Ausgangstext -
Europapolitisch ist die FPÖ also kein Partner?

Ich erlebe zwei Gesichter der FPÖ: Ich erlebe die Minister, die im letzten halben Jahr Gesetzesarbeit erledigt, ganz normal Europa weiterentwickelt haben. Und dann erlebe ich Gesichter, die Europa verächtlich machen.

Gibt es für Sie Unterschiede zwischen FPÖ und der AfD in Deutschland?

Jedes Land hat seine eigene politische Kultur, aber die AfD ist mit der FPÖ nicht vergleichbar. Ich erlebe, dass der Kern der Rechtspopulisten und auch der Rechtsradikalen, wenn Sie die AfD ansprechen, nicht zum Kompromiss auf europäischer Ebene in der Lage ist. Die AfD ist für den Dexit, sie marschiert mit Rechtsextremen Seit' an Seit'.

Wo sind für Sie die roten Linien für eine Zusammenarbeit? Viktor Orbans Fidesz geht ja für die EVP noch.

Extrahierte Informationen -
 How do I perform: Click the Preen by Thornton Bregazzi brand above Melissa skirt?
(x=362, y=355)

...

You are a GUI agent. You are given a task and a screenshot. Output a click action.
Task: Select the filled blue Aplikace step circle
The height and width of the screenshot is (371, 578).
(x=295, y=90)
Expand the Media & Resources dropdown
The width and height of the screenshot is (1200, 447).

...

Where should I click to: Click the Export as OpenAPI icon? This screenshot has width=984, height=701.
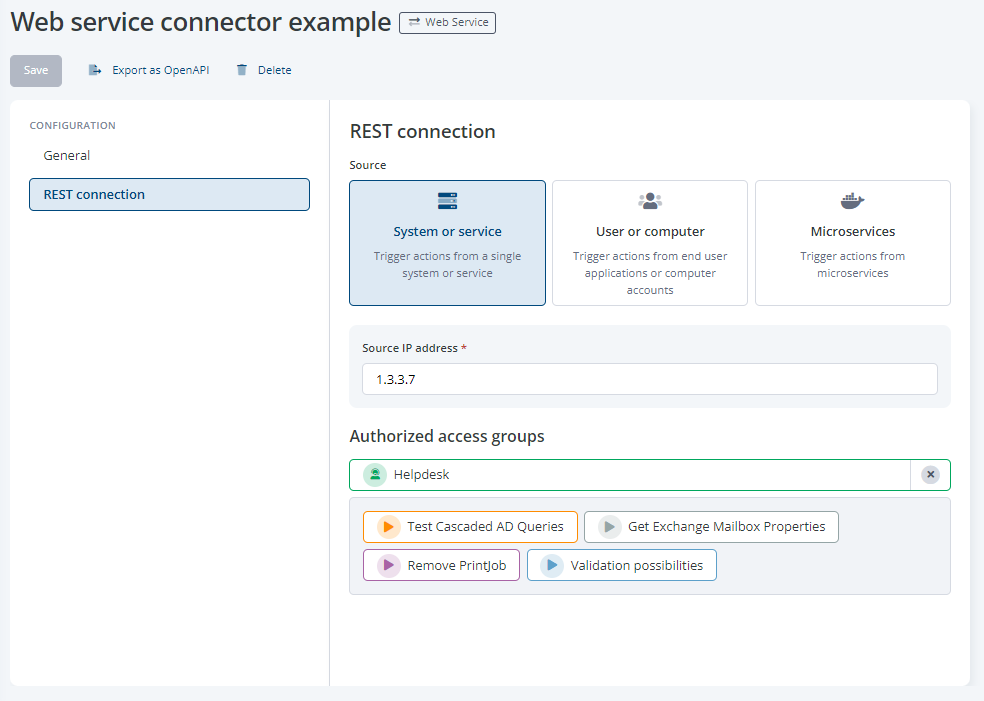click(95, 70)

Aufgaben -
**a.** Gib den Abschnitt aus dem Interview zur FPÖ wortgetreu wieder. Er beginnt mit „Europapolitisch ist die“ und reicht bis einschließlich „Seit' an Seit'.“.
**b.** Übersetze den folgenden Satz aus dem Interview zur FPÖ ins Englische: „Jedes Land hat seine eigene politische Kultur, aber die AfD ist mit der FPÖ nicht vergleichbar.“
**c.** Beantworte anhand des Interviews zur FPÖ die folgenden Fragen:
(i) Wie viele Gesichter der FPÖ erlebt die befragte Person?
(ii) Wofür ist die AfD laut dem Interview?
(iii) Welche Partei von Viktor Orban wird in der letzten Frage im Zusammenhang mit der EVP genannt?

Antworten -
**a.**
Europapolitisch ist die FPÖ also kein Partner?

Ich erlebe zwei Gesichter der FPÖ: Ich erlebe die Minister, die im letzten halben Jahr Gesetzesarbeit erledigt, ganz normal Europa weiterentwickelt haben. Und dann erlebe ich Gesichter, die Europa verächtlich machen.

Gibt es für Sie Unterschiede zwischen FPÖ und der AfD in Deutschland?

Jedes Land hat seine eigene politische Kultur, aber die AfD ist mit der FPÖ nicht vergleichbar. Ich erlebe, dass der Kern der Rechtspopulisten und auch der Rechtsradikalen, wenn Sie die AfD ansprechen, nicht zum Kompromiss auf europäischer Ebene in der Lage ist. Die AfD ist für den Dexit, sie marschiert mit Rechtsextremen Seit' an Seit'.

**b.** Every country has its own political culture, but the AfD is not comparable to the FPÖ.

**c.**
(i) Zwei.
(ii) Für den Dexit.
(iii) Fidesz.